▶ _Task requirements_:
Please retype the lines below exactly, starting at the first one and ending at the line that contains "point(398,787)". Leave the pictures out of your answer.

▶ _Provided data_:
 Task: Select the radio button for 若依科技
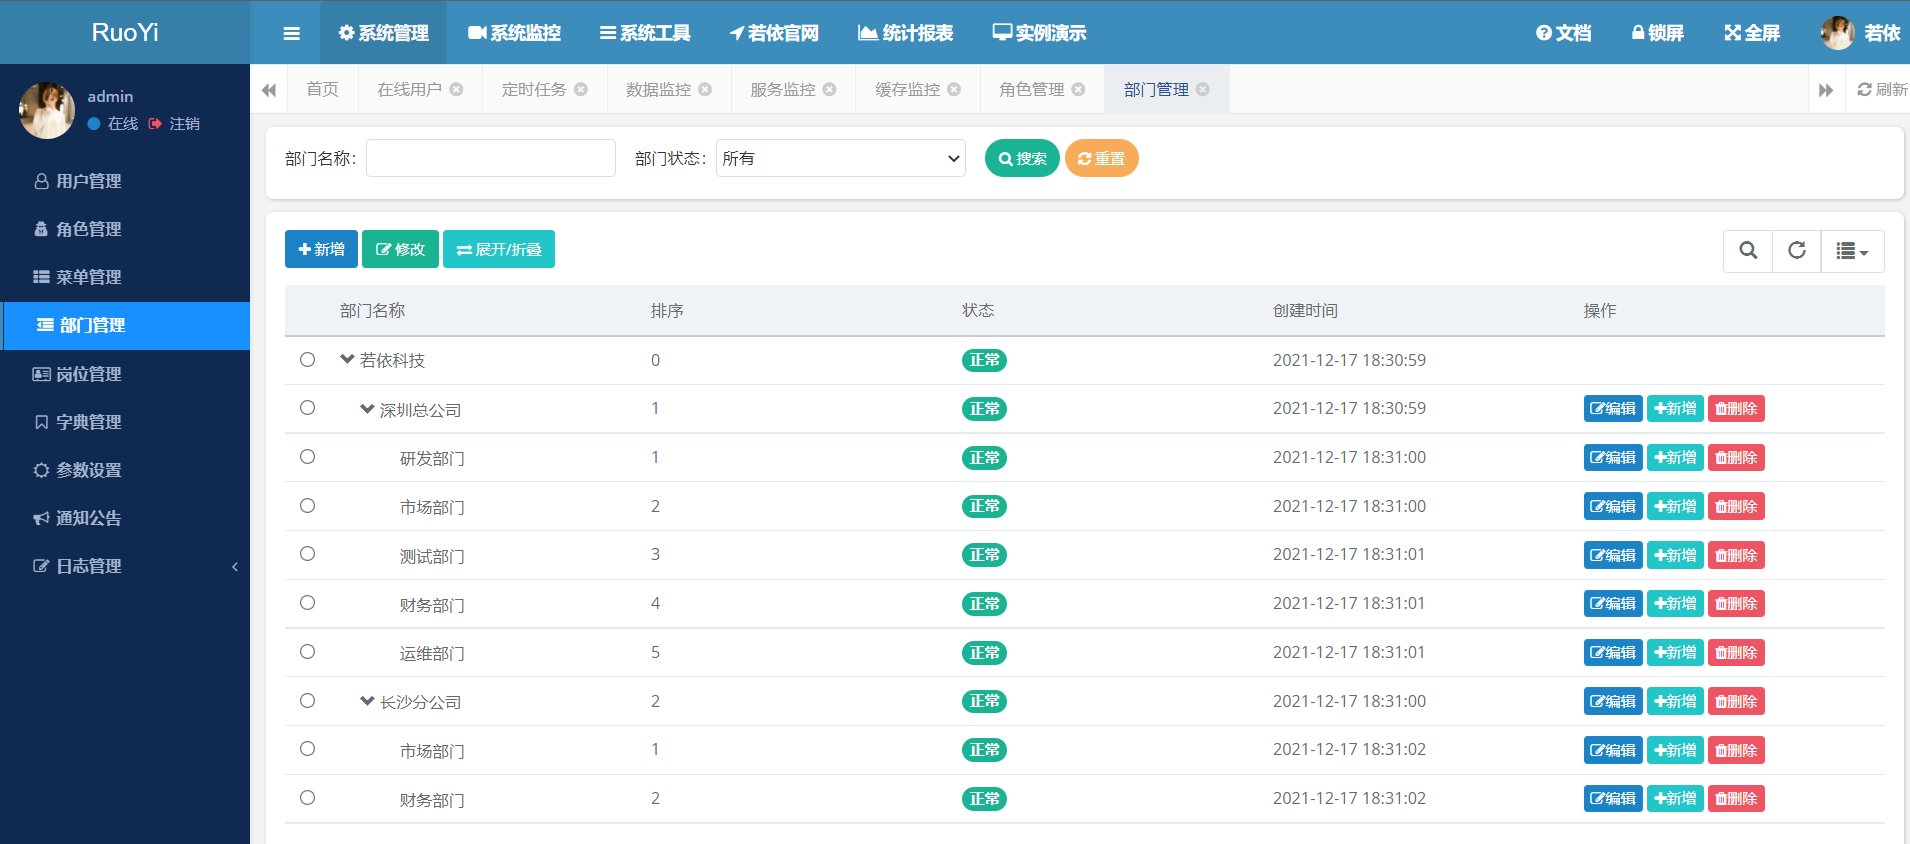[307, 360]
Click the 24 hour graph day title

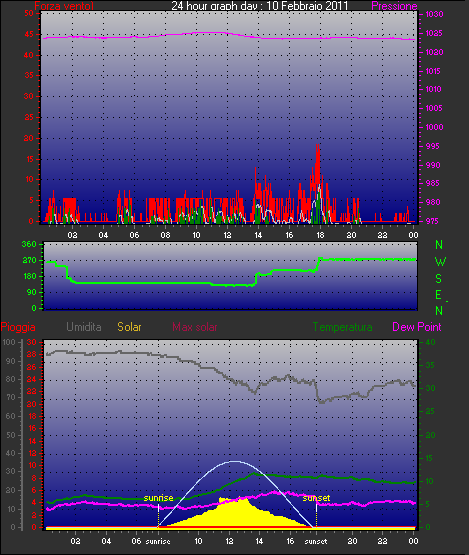point(260,5)
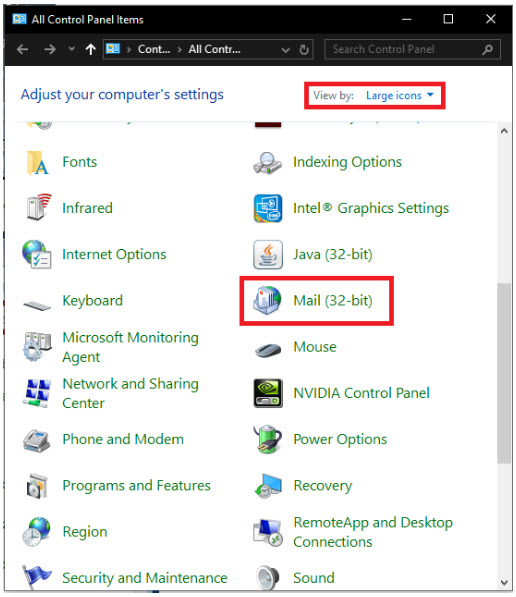The image size is (516, 597).
Task: Click the Microsoft Monitoring Agent icon
Action: tap(37, 347)
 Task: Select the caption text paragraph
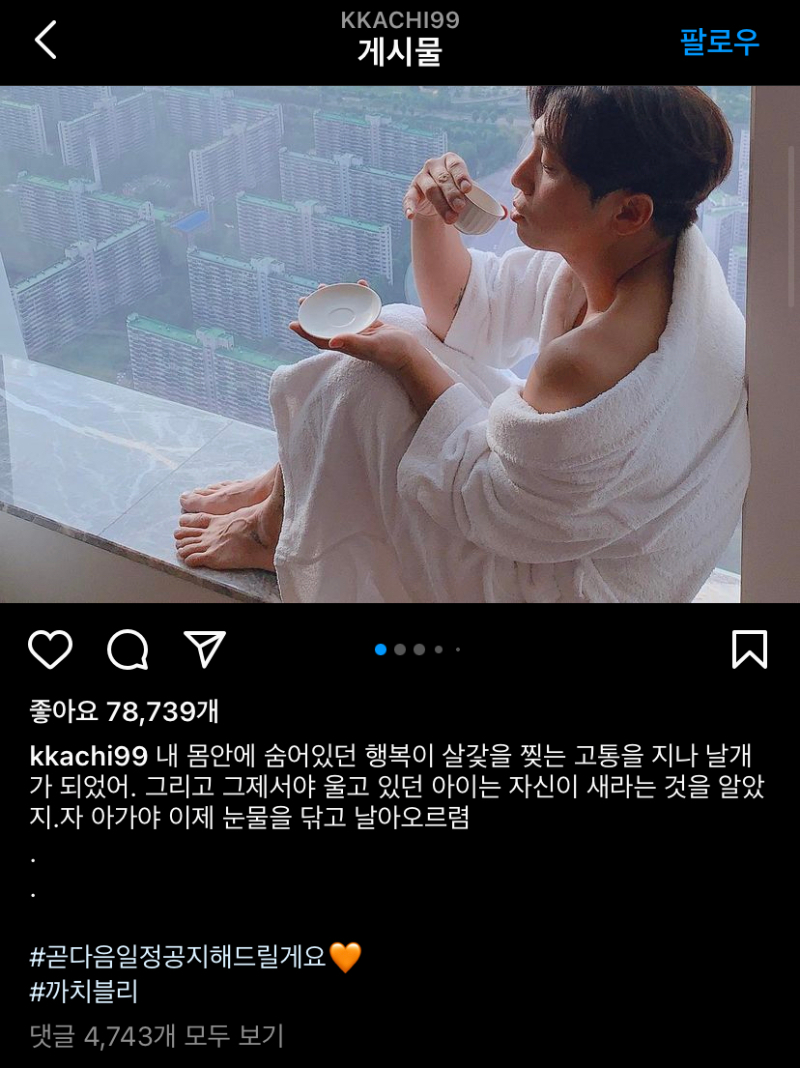point(398,787)
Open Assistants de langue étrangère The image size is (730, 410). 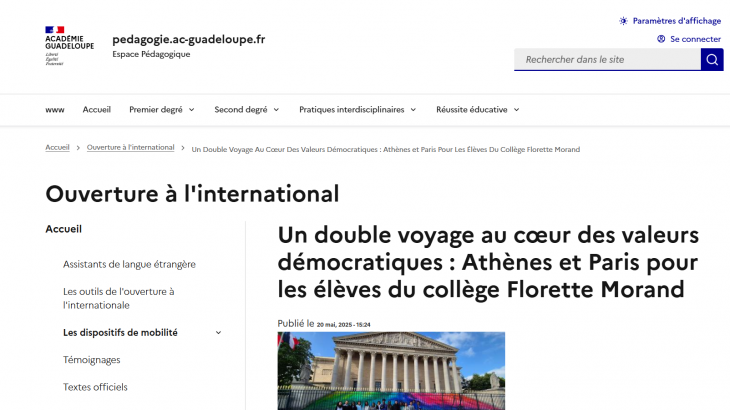tap(129, 264)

▶ _Complete response_:
 Task: Select the radio button for 若依科技
[307, 360]
Click the 24 hour graph day title

point(260,5)
The image size is (516, 597).
Task: Click the Microsoft Monitoring Agent icon
Action: tap(37, 347)
 Task: Select the caption text paragraph
point(398,787)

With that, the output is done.